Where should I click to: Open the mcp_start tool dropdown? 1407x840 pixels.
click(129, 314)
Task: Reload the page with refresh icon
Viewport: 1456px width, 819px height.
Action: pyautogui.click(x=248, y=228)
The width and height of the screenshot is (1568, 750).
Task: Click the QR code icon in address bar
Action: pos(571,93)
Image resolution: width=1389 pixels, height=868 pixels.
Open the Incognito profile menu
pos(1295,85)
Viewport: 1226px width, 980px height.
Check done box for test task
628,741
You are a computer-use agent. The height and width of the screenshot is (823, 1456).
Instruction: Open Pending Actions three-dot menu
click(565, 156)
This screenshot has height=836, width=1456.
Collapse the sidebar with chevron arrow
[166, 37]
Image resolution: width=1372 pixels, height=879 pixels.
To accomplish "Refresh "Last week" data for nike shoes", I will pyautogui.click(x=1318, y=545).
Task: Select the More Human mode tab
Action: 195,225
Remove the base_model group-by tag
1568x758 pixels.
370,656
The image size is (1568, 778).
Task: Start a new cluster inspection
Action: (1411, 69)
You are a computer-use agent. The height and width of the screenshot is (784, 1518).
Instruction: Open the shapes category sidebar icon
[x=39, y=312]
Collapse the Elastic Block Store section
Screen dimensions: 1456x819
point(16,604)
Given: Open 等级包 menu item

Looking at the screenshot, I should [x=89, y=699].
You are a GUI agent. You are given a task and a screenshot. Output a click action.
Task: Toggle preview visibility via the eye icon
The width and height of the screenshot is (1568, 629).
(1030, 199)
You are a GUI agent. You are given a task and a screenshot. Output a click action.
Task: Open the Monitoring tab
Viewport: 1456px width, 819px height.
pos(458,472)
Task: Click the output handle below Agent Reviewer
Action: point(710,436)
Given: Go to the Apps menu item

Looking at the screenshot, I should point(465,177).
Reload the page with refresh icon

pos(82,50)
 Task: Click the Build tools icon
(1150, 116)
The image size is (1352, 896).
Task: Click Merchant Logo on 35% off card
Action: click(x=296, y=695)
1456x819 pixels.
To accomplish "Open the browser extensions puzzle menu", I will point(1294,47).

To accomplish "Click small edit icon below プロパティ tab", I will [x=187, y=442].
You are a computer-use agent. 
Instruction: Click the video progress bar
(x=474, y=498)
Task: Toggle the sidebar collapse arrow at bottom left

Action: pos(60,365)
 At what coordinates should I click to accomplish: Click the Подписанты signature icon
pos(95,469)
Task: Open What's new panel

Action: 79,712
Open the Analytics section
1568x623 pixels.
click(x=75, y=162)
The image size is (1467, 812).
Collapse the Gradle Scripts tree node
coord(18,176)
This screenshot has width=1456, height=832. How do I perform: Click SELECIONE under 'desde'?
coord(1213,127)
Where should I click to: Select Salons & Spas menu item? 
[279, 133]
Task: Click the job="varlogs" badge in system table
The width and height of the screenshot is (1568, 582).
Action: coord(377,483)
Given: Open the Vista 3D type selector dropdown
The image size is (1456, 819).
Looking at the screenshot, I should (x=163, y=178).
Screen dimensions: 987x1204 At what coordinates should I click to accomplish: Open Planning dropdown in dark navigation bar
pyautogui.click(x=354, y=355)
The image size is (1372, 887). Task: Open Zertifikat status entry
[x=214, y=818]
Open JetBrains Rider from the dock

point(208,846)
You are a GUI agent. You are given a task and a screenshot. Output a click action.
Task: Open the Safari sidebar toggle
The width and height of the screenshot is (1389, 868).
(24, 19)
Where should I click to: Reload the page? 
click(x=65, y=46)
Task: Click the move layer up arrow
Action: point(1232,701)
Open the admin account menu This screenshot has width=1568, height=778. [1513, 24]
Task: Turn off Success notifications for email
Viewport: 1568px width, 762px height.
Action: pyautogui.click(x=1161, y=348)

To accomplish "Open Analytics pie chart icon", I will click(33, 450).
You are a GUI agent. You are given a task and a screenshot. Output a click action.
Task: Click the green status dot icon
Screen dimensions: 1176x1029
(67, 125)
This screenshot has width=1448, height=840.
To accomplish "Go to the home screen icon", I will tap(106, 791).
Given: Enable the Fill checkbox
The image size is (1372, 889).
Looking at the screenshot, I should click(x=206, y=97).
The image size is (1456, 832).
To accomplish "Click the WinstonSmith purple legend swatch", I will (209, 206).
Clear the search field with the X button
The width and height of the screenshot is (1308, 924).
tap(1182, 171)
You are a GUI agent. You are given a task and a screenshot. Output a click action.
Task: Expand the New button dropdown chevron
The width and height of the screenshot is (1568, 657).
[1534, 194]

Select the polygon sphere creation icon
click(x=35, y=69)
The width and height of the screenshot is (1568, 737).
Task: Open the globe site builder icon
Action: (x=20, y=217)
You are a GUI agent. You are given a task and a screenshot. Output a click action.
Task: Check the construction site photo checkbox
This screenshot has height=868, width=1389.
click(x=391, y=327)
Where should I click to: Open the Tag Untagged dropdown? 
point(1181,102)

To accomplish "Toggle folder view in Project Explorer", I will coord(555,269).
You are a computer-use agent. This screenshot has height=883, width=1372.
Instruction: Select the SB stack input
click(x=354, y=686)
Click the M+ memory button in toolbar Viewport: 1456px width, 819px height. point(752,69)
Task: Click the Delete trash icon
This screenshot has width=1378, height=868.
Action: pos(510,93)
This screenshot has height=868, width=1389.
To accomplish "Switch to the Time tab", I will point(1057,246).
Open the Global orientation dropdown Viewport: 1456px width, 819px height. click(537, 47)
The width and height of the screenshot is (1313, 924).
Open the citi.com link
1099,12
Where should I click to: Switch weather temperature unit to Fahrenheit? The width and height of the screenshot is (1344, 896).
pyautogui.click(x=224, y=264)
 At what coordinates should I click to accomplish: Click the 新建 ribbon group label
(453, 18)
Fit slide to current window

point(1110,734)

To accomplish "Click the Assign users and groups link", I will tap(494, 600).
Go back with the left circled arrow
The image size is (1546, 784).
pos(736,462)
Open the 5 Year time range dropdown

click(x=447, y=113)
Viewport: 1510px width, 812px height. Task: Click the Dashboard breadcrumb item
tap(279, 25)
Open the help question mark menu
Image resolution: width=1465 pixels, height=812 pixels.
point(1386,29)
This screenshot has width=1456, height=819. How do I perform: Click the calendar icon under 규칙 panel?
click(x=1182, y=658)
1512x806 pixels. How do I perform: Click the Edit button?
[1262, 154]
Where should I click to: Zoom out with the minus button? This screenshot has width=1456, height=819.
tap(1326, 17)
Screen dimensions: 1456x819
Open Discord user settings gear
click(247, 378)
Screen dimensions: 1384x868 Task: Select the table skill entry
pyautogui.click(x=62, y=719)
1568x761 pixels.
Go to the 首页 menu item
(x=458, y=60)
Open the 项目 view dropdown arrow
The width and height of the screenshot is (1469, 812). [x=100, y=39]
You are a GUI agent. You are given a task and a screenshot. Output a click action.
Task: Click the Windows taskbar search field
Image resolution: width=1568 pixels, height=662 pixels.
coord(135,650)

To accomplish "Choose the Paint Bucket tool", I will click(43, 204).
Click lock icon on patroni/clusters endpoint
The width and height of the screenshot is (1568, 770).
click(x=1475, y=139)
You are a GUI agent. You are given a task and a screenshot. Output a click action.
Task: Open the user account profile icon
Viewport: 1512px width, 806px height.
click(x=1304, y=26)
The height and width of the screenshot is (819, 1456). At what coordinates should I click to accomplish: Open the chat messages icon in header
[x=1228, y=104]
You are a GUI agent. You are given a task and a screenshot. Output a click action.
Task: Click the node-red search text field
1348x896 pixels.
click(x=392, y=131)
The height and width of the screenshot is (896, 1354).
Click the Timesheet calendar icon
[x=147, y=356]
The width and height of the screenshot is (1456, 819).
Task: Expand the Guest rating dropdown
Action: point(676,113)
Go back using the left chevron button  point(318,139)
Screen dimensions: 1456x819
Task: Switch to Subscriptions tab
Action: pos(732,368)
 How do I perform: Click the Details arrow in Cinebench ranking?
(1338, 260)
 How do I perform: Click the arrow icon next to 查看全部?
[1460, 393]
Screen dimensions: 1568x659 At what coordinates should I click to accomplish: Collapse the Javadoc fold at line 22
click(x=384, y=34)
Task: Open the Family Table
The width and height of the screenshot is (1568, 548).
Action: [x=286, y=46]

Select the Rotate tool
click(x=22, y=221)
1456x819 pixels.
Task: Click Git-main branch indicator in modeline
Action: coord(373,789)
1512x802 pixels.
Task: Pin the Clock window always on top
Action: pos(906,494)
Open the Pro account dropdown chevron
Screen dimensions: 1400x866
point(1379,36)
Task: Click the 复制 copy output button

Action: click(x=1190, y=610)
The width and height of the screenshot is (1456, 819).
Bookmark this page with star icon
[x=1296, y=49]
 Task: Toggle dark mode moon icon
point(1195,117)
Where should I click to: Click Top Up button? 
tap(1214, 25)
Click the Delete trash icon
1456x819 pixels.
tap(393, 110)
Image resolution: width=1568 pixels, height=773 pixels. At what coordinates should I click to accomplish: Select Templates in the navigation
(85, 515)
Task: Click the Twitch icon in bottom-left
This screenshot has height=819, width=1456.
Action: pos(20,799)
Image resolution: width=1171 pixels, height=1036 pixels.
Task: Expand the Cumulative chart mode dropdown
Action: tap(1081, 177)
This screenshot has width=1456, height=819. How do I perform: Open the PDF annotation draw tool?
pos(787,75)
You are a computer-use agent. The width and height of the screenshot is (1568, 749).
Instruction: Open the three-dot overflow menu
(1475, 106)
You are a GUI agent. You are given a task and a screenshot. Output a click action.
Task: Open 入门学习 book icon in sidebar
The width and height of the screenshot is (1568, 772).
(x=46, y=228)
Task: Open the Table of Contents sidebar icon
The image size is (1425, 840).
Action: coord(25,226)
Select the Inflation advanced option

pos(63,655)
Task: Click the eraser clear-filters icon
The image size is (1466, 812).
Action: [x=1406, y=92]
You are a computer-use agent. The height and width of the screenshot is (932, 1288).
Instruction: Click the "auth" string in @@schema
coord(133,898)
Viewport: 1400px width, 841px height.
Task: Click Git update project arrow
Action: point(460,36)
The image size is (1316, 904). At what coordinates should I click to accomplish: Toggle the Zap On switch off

#### TASK GOAL
Quote exactly the first line of the data and every line after it through the one holding "Image resolution: width=1372".

#### YOUR SOLUTION
Where should I click to: Open the mcp_start tool dropdown? 1407x840 pixels.
click(129, 314)
Task: Reload the page with refresh icon
Viewport: 1456px width, 819px height.
Action: pyautogui.click(x=248, y=228)
The width and height of the screenshot is (1568, 750).
Task: Click the QR code icon in address bar
Action: pos(571,93)
Image resolution: width=1389 pixels, height=868 pixels.
Open the Incognito profile menu
pos(1295,85)
Viewport: 1226px width, 980px height.
Check done box for test task
628,741
You are a computer-use agent. The height and width of the screenshot is (823, 1456).
Instruction: Open Pending Actions three-dot menu
click(565, 156)
This screenshot has height=836, width=1456.
Collapse the sidebar with chevron arrow
[166, 37]
Image resolution: width=1372 pixels, height=879 pixels.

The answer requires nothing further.